Ebenso wie dieser Einsatz wurden alle Einsätze im Nachhinein ausgewertet, so auch ein Fehlalarm, der sich gleich an die Tierrettung bei Neuschranks anschloss. Erkenntnis für die Kinder: Nicht jeder Einsatz erfordert auch wirklich Einsatz.

Ihr Einsatz war allerdings dann am Abend erforderlich, als auf einem Privathof mithilfe von Feuerschalen ein Brand simuliert wurde. So konnten sich die Nachwuchsfeuerwehrleute auch im Löschen versuchen.

Nachtwanderung mit Tücke

Nichts ahnend machten sich die Kinder später im Dunkeln auf den Weg zur Nachtwanderung. Doch die Betreuer und ihre Helfer hatten auch hier eine Tücke eingebaut. Plötzlich galt es, vermisste Personen zu finden und zu retten. Dabei musste auch der Lichtmast aufgebaut und die Wärmebildkamera benutzt werden.

Zwischendurch blieb den Kindern natürlich viel Freizeit, die sie beispielsweise zum Tischtennisspielen oder zum Volleyballspielen nutzten. Das fördert die Kameradschaft, wie auch die Betreuer um Florian Grape wussten. Wenn da nur nicht immer diese Anrufe gewesen wären, die die Kinder forderten, die richtigen Entscheidungen zu treffen. Was mache ich zu Beispiel, wenn jemand von der Feuerwehr seinen Swimmingpool gefüllt haben möchte? Oder wenn ein Wespennest entfernt werden soll? So manches Jugendfeuerwehrkind kam da ins Grübeln.

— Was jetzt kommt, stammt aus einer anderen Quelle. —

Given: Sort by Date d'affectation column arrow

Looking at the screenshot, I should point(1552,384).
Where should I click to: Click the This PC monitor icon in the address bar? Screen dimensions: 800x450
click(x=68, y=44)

Mit Unterstützung der Familie Wieland, die auch Mitglieder der Feuerwehr sind, sowie der Eltern war auch abgesichert, dass während des anstrengenden „Feuerwehrtages“ niemand hungern musste. Und so war auch Kraft für den Frühsport da, so dass der zweite Tag ebenfalls munter beginnen konnte. Wenige Stunden später war das Fazit klar: Es hat viel Spaß gemacht.